De son côté, la Défense publique a souligné qu'une réforme de cette ampleur «nécessite des études d'impact, des consultations avec des spécialistes et des discussions transparentes, afin d'éviter des revers dans les garanties consolidées dans le système juridique costaricien», selon CRprensa.com. Les experts criminels consultés ont averti que l'amendement pourrait faciliter des interprétations restrictives en matière pénale et affecter le travail des juges, des procureurs et des défenseurs publics. « Le changement proposé modifie l'équilibre entre le pouvoir de l'État et les droits individuels, avec des conséquences directes pour les personnes soumises à des procédures judiciaires », a déclaré l'un des avocats dans des déclarations aux médias susmentionnés.

Les spécialistes préviennent que la réforme

L’article 36 de la Constitution politique dispose actuellement : « En matière pénale, nul n’est tenu de témoigner contre lui-même, ni contre son conjoint, ses ascendants, descendants ou collatéraux jusqu’au troisième degré de consanguinité ou d’affinité inclus. » La réforme en débat propose d'inclure une exception : « ce qui précède est excepté lorsqu'il s'agit d'un membre de la famille d'un mineur victime de délits sexuels ou de violences domestiques ».

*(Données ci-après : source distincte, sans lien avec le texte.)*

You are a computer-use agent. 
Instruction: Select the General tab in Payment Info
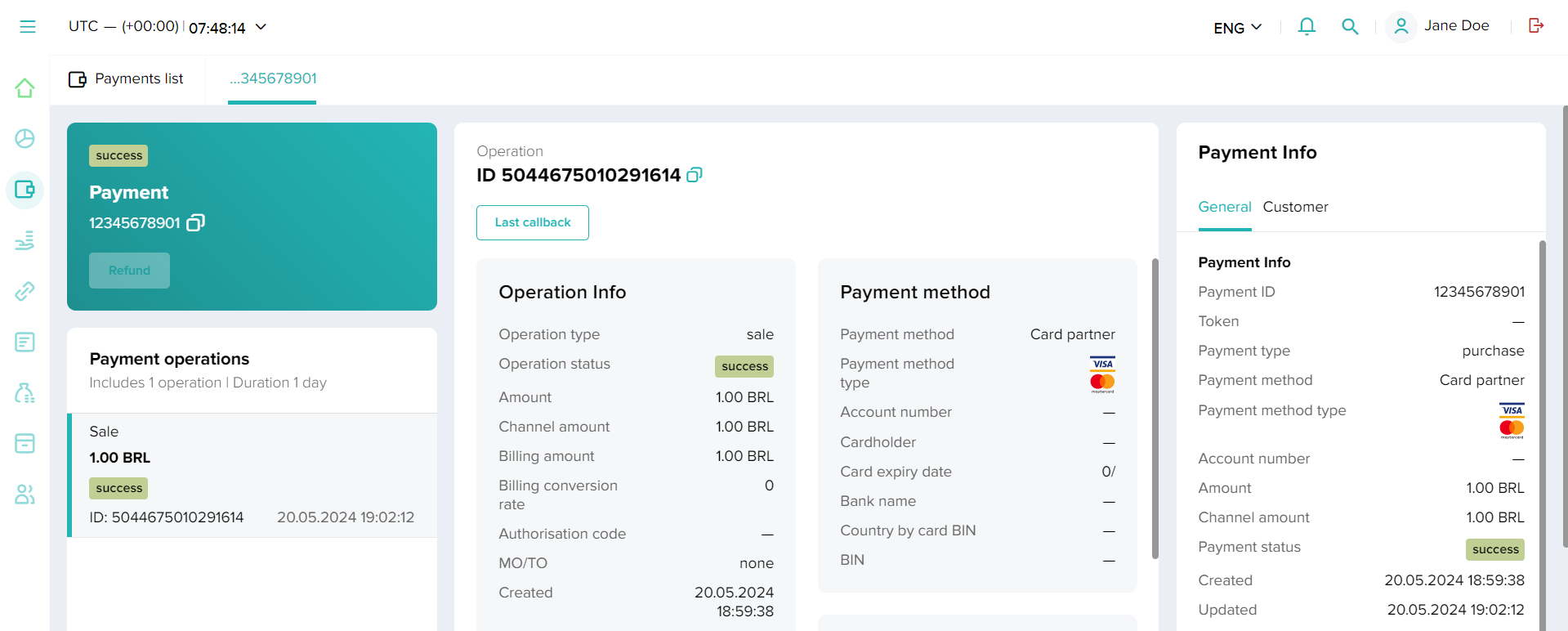1224,207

Selon El Observador, la commission en charge du projet doit émettre un rapport de recommandations à la plénière. Le président législatif, Rodrigo Arias, a exhorté en janvier les chefs des factions à définir la composition de la commission, afin de poursuivre le processus.

Des secteurs du pouvoir judiciaire, comme la juge Roxana Chacón Artavia et des représentants de l'Organisation d'enquête judiciaire (OIJ), ont exprimé leur soutien à la réforme, arguant qu'elle contribuerait à renforcer les poursuites pour crimes sexuels et violences familiales. De leur côté, la Défense publique et divers experts appellent à la prudence et mettent en garde contre le risque de violation des principes fondamentaux du système pénal costaricien.

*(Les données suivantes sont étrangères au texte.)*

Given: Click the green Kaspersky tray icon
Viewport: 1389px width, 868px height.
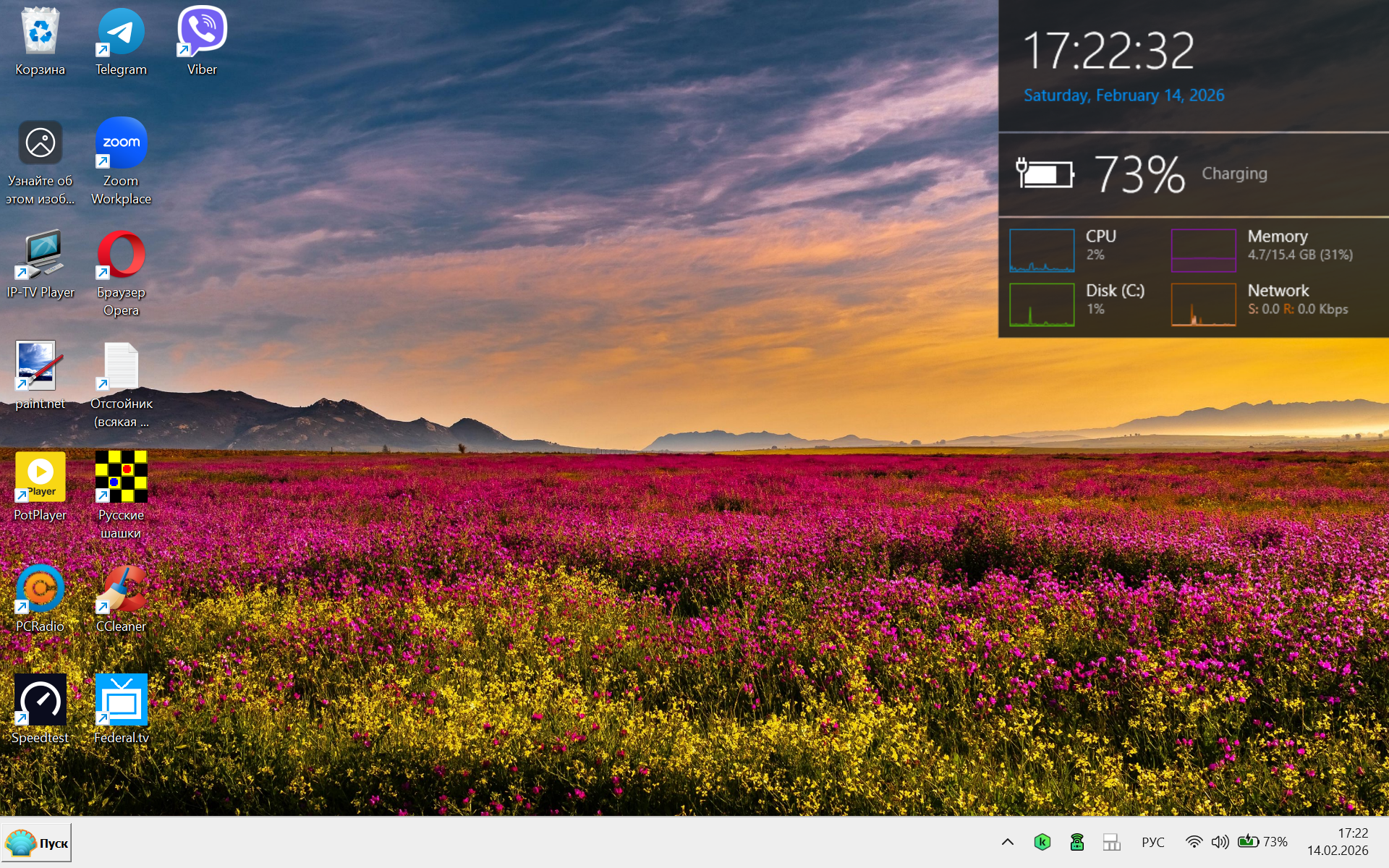Looking at the screenshot, I should tap(1042, 842).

Le projet avance à l'Assemblée législative, le débat technique et politique restant ouvert en attendant le rapport de la commission et les prochaines auditions de spécialistes.

L'initiative de réforme a été présentée par Carolina Delgado en avril 2023. La Plénière lui a accordé sa recevabilité après la troisième lecture et avec le vote affirmatif de 38 députés présents. Le texte actuel de l'article 36 permet de s'abstenir de témoigner contre des proches jusqu'au troisième degré de consanguinité ou d'affinité. La réforme vise à établir une exception pour les délits sexuels ou les violences contre les mineurs dans le milieu familial.